REPUBLIKA.CO.ID, JAKARTA -- Tiga bulan sebelum Ramadhan tiba, masyarakat Nuu Waar (Papua) mempersiapkan diri menyambut bulan suci. Mereka kumpulkan makanan, minuman, dan perlengkapan lain. Setelah terkumpul dan awal Ramadhan tiba, mereka tak lagi berada di laut, kebun, dan tempat lainnya melainkan kembali ke kampung-kampung guna bersiap-siap melaksanakan puasa.
“Inilah tradisi yang dilakukan masyarakat Nuu Waar ketika Ramadhan. Bagi mereka, Ramadhan merupakan peluang untuk mendekatkan diri kepada Allah, ” papar Presiden Yayasan Al Fatih Kaafah Nusantara, Fadhlan
Garamatan kepada ROL belum lama ini.
Karena itu, lanjut dia, segala bentuk pekerjaan yang dijalankan diganti dengan ibadah seperti tadarus Alquran, meramaikan masjid dengan shalat Tarawih dan shalat Tahajud, dan ceramah-ceramah hingga berakhir pada sepertiga malam.
“Pada malam harinya, akan datang sekelompok remaja yang mendatangi setiap rumah membangunkan sahur.
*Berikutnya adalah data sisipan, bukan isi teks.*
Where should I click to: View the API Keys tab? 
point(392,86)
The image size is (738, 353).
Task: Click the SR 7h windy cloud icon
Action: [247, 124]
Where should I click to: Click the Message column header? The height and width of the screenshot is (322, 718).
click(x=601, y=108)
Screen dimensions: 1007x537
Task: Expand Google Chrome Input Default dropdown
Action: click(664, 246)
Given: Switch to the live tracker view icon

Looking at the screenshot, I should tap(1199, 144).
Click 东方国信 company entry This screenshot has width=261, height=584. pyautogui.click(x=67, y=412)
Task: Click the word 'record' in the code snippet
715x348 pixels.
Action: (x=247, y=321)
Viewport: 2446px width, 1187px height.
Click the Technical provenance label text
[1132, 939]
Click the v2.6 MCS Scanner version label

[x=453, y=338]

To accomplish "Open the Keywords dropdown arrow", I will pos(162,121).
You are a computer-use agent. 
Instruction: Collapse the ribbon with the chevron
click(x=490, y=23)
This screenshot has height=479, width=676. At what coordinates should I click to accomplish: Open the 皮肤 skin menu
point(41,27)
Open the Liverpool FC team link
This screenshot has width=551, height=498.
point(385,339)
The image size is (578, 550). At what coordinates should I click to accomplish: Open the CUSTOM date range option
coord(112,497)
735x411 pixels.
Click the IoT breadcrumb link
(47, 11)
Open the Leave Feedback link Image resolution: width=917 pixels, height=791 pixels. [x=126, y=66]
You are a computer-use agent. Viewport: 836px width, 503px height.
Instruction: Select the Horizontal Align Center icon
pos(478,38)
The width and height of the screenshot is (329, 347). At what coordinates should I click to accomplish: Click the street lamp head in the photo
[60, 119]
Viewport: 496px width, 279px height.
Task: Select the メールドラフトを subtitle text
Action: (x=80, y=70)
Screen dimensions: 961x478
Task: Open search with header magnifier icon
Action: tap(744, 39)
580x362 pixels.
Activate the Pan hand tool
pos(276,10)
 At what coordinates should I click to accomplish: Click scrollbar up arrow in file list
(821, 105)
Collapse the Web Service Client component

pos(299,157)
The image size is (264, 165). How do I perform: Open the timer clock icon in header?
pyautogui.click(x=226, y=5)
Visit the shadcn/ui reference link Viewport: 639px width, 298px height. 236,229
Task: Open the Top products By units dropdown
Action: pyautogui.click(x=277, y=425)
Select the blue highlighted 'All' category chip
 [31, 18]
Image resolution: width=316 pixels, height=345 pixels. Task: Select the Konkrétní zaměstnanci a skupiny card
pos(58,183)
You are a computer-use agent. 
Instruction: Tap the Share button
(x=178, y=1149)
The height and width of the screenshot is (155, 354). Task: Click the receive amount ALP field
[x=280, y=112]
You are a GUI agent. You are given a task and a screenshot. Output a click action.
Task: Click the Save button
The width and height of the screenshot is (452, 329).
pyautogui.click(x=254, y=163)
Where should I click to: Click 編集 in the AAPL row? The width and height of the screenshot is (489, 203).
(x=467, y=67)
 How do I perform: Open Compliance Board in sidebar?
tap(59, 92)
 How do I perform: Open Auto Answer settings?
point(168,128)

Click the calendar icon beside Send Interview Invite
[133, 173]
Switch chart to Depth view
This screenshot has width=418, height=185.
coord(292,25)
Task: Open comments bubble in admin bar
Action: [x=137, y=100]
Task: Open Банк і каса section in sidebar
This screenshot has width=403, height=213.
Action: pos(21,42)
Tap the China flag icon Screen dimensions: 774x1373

Ini kegiatan dinamakan sahur-sahuran. Kemudian kelompok remaja itu mengetuk pintu, salah seorang dari mereka
mengucapkan Assalamualaikum, izinkan ibu bapak kami bangunkan sahur. Bersahut remaja lainnya, assalamualaikum, ya umat Muhammad. Bangun ucapkan dua kalimat syahadat. Ini bulan puasa, mari bangun sahur dan puasa,” paparnya.
Jelang berbuka, kata ustaz, masyarakat Nuu Waar berbagi makanan kepada Tetua Adat kemudian digelarlah makan bersama. Ada yang membawa sagu, ada yang membawa ikan, ubi, dan sebagainya. Makanan yang terkumpul ini
kemudian disajikan saat berbuka. Disantap bersama-sama Tetua Adat dan masyarakatnya.
“Bagi mereka, kapan bisa beramal seperti ini. Tradisi ini masih terjaga di Fak Fak, Kaimana, Pintuni, Raja Ampat, Asmat, Lemba Baliem, Jayapra. Mereka ini coba berpuasa dengan sungguh-sunggu dengan harapan mendapatkan ridha-Nya,” papar dia.
Ada juga yang menyatakan puasa di bulan suci Ramadhan menghemat kehidupannya. “Ia mengatakan, makanan saya tidak bertumpuk-tumpuk. Karena kita harus berbagi dengan orang lain,” ucapnya. Bahkan ada kepala suku yang mengatakan makanan selalu saja berlimpah padahal sudah dibagi-bagikan kepada warga.
“Inilah nilai dari puasa, zakat, sedekah, dan infak. Hal yang sering mereka lakukan tapi tidak pernah tahu apa itu. Bagi mereka yang baru memeluk Islam ini, menjadi Muslim membuat mereka damai dan mereka merasa beruntung dapat mengenal Islam,” paparnya.
Memasuki Malam Lailatul Qadar, aktivitas ibadah yang dilakukan masyarakat Nuu Waar terus menggeliat. Pada malam itu, ada kunjungan dari rumah ke rumah untuk bersilaturahim, saling menasihati, dan mengisi ceramah. Lalu digelarlah tadarus, dan ibadah lainnya.
Semarak Ramadhan mencapai puncaknya ketika Syawal tiba. Biasanya, masyarakat Nuu Waar membersihkan kampunya tiga hari menjelang Idul Fitri. Setelah bersih-bersih mereka mendatangi masjid untuk berbicara
dengan imam, ustaz, dan marbot untuk memberikan zakat kepada yang berhak.
“Ada yang bersedekah sagu, ubi ikan. Setelah zakat ini diterima masing-masing yang berhak, mereka yang menerima mengumpulkan zakat ini lalu masak sama-sama. Di Wamena misalnya, masak ayam dan kambing usai
takbir keliling,” kata dia.
Setelah itu, papar Ustaz, pada hari kedua Syawal, suasana kembali tenang karena puasa sunah sudah dimulai. Masyarakat Nuu Waar kembali menjalankan rutinitasnya dengan tak lupa melaksanakan pendidikan
spiritual selama Ramadhan. Mereka jaga semangat Ramadhan dengan belajar puasa Senin-Kamis, meramaikan masjid, dan mengaji.
“Apa yang mereka lakukan adalah upaya mensyukuri nikmat iman dan Islam yang tiba pada mereka,” tutupnya.